Nesse caso, o trabalho árduo de produzir sentido e decodificar o conteúdo, mesmo com os grandes riscos e dilemas pedagógicos envolvidos no processo, possibilita se dedicar com que o historiador alemão Bodo von Borries chama de Burdening History (histórias difíceis, tensas ou pesadas). Sua concepção, transformada em referencial teórico, aponta que “a História só é aprendida de forma eficaz sob três condições dadas: se novas perspectivas podem ser ligadas com as antigas, se ela estiver conectada a emoções – negativas ou positivas – e se é relevante na vida”.

A exposição “Anne Frank: deixem-nos ser”, em cartaz na Unibes Cultural e idealizada pela Associação Inspirar-te, concretiza todos esses esforços educativos de maneira lúcida e coerente. Ela materializa o princípio do “nunca mais” por meio de conexões contemporâneas por meio da arte e de ações diretas. Quando falamos “nunca mais”, estamos nos comprometendo a tornar a memória o que toda memória deve ser: útil. Estamos imbuídos de, sim, manusear a memória do Holocausto e utilizá-la como agente transformador, sem vulgarizá-la – e esse é um dos pressupostos do universalismo da Shoá ligado à educação sobre os direitos humanos. E nada melhor do que o legado de Anne Frank para renovarmos nosso pacto coletivo de que vamos identificar os sinais e lutar contra toda e qualquer forma de ódio, intolerância e discriminação, contra qualquer grupo, principalmente as que estão próximas de nós.
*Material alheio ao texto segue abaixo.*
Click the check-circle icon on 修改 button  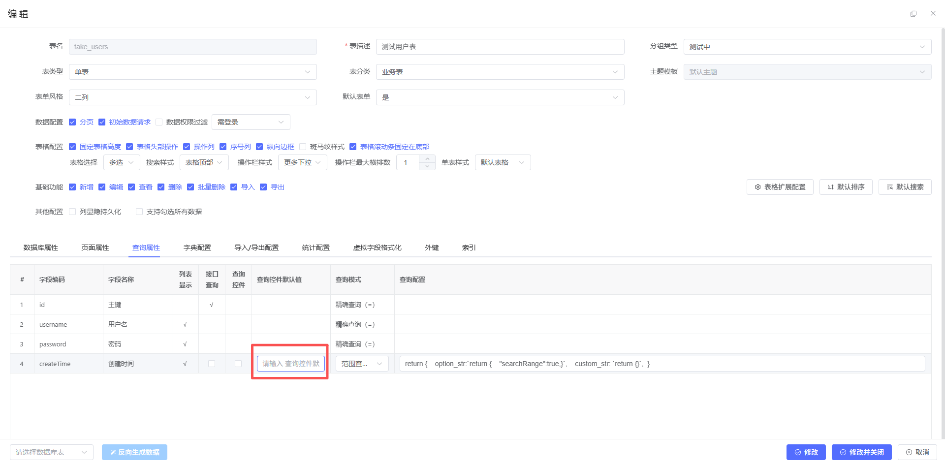coord(798,452)
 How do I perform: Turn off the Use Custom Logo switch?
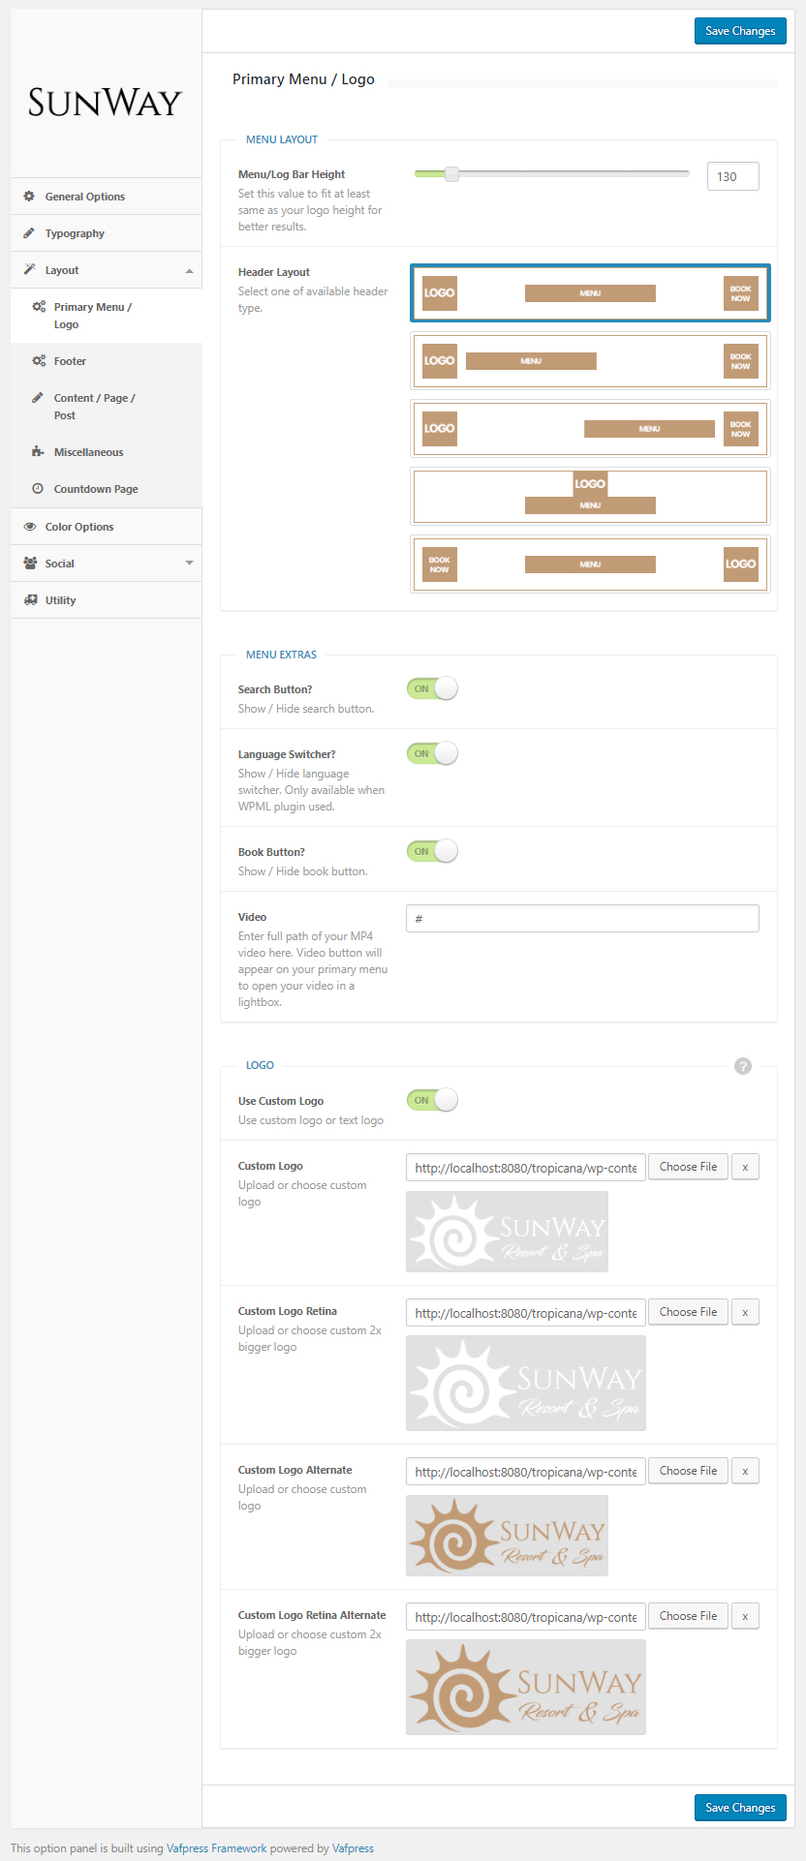(432, 1100)
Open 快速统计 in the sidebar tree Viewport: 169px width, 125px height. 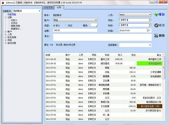(x=16, y=29)
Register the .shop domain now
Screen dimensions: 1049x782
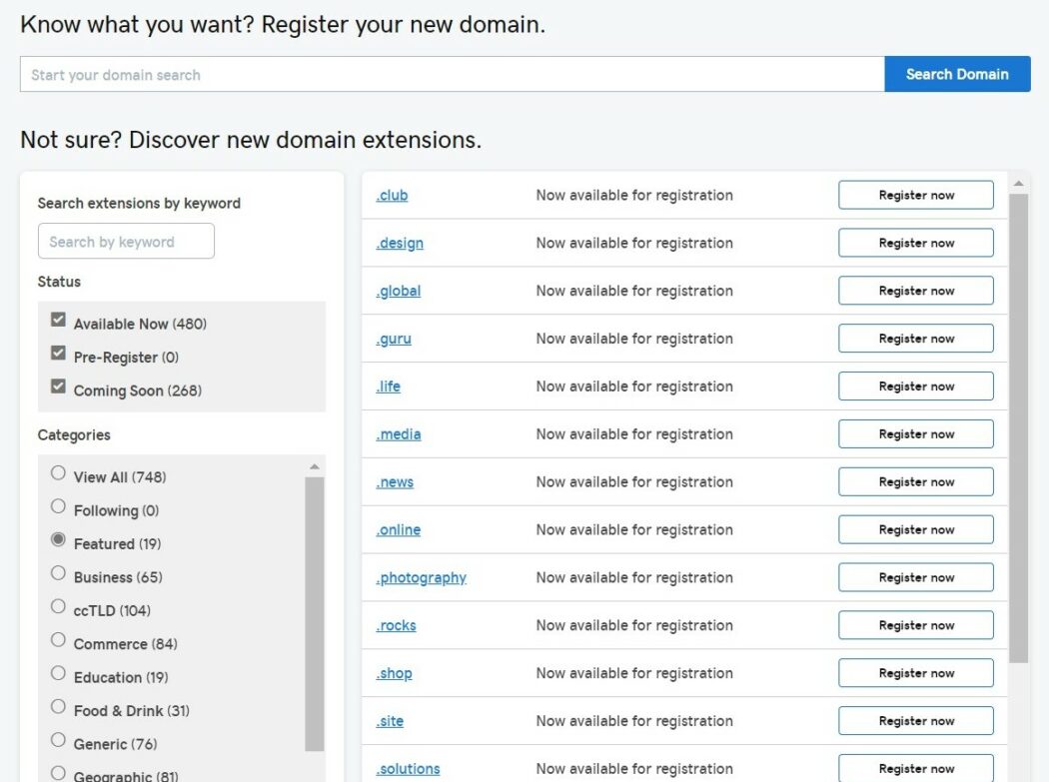pos(915,672)
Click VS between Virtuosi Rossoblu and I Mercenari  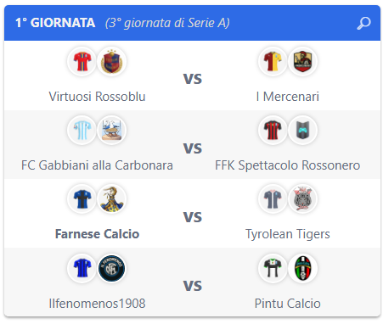pyautogui.click(x=193, y=79)
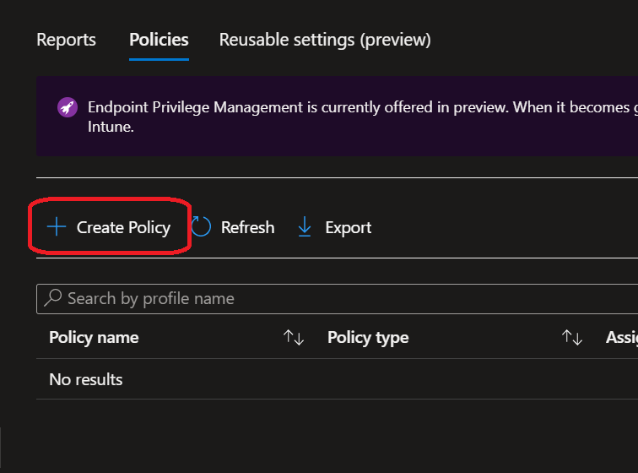Focus the Search by profile name field
Viewport: 638px width, 473px height.
tap(338, 298)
* Carlos Reiss é coordenador-Geral do Museu do Holocausto de Curitiba. Membro do comitê executivo da Rede Latino-Americana para o Ensino da Shoá (LAES), da delegação brasileira da International Holocaust Remembrance Alliance (IHRA) e da equipe curatorial do Memorial às Vítimas do Holocausto do Rio de Janeiro. Curador-chefe da exposição “Anne Frank: deixem-nos ser” e autor dos livros “Luz sobre o Caos: Educação e Memória do Holocausto” e “Entre as sombras e os sóis: a história de Sala Borowiak”.

Referências:

ADORNO, Theodor W. Educação após Auschwitz. In: Educação e Emancipação. Rio de Janeiro: Paz e Terra, 1995. p. 119-138.

BAUMAN, Zygmunt. Modernidade e Holocausto. Rio de Janeiro: Jorge Zahar Editor, 1998.

BORRIES, Bodo von. Jovens e Consciência histórica. In: Bodo von Borries: organização e tradução de Maria Auxiliadora Schmidt, Marcelo Fronza, Lucas Pydd Nechi. Curitiba: W. A. Editores, 2018.